Segment Open

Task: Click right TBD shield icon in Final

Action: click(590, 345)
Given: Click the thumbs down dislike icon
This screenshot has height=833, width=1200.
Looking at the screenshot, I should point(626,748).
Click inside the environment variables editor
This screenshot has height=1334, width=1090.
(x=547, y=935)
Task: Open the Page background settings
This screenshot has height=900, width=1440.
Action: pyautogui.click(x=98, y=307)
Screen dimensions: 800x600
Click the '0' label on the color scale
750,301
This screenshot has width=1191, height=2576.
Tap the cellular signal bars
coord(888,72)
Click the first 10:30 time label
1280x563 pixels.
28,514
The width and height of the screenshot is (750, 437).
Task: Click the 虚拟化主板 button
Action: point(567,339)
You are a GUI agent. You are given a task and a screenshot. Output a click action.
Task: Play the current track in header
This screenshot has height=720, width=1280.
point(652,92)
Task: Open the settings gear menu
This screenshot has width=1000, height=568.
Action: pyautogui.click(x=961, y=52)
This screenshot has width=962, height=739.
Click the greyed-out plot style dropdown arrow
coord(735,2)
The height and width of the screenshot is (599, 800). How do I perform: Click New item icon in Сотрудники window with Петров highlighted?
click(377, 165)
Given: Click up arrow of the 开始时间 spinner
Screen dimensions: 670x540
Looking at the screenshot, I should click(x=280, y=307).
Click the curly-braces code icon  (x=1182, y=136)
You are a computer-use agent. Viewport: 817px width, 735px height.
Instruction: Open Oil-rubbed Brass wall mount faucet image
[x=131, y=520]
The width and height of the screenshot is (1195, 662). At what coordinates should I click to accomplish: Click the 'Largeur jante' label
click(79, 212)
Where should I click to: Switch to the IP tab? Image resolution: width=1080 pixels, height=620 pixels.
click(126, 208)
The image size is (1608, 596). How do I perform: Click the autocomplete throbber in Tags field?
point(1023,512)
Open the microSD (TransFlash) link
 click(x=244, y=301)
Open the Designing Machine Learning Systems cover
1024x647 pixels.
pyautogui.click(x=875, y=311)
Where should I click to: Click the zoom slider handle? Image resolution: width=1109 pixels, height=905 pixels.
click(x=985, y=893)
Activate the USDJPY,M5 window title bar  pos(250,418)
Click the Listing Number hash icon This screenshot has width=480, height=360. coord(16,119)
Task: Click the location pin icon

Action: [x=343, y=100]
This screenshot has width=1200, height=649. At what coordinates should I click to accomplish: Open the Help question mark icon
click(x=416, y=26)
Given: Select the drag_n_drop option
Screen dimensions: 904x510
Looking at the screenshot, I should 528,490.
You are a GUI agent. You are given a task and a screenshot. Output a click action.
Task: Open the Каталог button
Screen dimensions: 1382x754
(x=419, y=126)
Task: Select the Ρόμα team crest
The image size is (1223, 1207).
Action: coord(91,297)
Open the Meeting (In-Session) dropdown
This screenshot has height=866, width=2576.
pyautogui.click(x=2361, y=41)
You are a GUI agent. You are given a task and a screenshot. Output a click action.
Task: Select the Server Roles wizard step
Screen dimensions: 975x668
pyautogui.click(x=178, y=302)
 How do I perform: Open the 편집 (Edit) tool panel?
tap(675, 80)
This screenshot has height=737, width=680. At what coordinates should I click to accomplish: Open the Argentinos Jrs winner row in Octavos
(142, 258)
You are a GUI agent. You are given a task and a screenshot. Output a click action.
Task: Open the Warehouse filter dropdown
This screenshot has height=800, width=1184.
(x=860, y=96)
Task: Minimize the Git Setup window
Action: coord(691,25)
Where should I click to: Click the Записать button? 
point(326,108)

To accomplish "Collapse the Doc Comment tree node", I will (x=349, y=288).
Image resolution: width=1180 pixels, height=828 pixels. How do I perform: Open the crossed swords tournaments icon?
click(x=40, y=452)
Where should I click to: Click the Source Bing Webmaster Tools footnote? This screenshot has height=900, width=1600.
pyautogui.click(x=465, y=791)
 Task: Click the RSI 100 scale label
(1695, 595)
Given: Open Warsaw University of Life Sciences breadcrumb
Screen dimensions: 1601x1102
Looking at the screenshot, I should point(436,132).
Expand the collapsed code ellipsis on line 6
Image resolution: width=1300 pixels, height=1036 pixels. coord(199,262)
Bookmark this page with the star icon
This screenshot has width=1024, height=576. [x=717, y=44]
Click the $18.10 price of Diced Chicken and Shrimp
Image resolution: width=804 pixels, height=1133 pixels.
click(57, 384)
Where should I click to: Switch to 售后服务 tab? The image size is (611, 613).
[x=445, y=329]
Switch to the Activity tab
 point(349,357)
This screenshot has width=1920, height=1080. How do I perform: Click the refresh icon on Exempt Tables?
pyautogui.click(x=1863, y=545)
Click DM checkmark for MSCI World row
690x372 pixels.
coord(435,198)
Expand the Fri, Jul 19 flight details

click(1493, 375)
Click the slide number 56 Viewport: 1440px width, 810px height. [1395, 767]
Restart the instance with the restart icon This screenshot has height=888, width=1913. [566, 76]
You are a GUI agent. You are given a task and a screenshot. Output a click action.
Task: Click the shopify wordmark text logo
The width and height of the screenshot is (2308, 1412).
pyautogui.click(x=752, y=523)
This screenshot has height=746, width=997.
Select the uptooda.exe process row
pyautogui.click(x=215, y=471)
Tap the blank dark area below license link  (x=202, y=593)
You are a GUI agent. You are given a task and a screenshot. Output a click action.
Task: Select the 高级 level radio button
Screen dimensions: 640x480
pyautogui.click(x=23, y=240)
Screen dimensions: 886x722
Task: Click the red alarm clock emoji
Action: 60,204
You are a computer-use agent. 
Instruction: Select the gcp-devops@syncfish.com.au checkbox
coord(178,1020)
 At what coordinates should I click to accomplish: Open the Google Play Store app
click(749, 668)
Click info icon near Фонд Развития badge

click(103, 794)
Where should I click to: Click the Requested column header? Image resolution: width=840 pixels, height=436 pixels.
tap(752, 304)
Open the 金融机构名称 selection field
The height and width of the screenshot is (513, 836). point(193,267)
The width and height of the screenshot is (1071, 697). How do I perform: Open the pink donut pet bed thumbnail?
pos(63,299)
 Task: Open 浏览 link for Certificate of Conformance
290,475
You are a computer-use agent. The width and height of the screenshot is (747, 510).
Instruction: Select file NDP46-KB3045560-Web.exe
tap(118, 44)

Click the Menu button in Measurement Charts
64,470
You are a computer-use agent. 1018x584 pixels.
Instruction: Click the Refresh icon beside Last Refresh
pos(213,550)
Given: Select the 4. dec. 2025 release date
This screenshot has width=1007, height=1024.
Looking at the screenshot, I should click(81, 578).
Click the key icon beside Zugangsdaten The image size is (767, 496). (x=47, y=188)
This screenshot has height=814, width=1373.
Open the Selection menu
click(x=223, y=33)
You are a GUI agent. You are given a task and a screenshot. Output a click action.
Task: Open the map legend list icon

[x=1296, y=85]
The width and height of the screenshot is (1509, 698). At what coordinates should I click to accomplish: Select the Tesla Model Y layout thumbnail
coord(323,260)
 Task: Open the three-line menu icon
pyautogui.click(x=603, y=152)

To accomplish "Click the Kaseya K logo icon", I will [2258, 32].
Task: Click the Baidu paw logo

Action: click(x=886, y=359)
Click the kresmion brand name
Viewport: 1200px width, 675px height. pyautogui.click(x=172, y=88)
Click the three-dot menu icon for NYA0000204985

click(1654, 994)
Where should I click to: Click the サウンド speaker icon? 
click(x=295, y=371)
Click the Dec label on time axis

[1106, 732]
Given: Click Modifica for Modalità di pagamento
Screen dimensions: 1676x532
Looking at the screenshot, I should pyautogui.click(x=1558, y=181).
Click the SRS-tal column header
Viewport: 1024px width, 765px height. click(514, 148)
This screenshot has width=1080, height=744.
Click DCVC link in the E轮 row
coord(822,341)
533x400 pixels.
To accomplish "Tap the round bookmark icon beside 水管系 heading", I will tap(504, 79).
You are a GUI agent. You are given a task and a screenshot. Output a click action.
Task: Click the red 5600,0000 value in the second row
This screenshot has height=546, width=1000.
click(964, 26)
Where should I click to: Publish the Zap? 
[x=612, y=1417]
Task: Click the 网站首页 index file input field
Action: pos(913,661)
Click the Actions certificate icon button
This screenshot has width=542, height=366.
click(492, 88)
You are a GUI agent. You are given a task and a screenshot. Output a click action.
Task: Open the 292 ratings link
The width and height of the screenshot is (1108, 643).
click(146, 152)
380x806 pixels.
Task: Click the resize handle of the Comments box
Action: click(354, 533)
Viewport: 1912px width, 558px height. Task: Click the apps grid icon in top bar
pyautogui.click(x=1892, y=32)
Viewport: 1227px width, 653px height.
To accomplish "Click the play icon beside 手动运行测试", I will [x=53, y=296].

Segment Closed

Activity:
Look through the listing, and copy each line in which the string "computer" turns up.

Result of this exercise:
You are a computer-use agent. Viewport: 817px width, 735px height.
You are a computer-use agent. 
You are a computer-use agent. The width and height of the screenshot is (747, 510).
You are a computer-use agent. 1018x584 pixels.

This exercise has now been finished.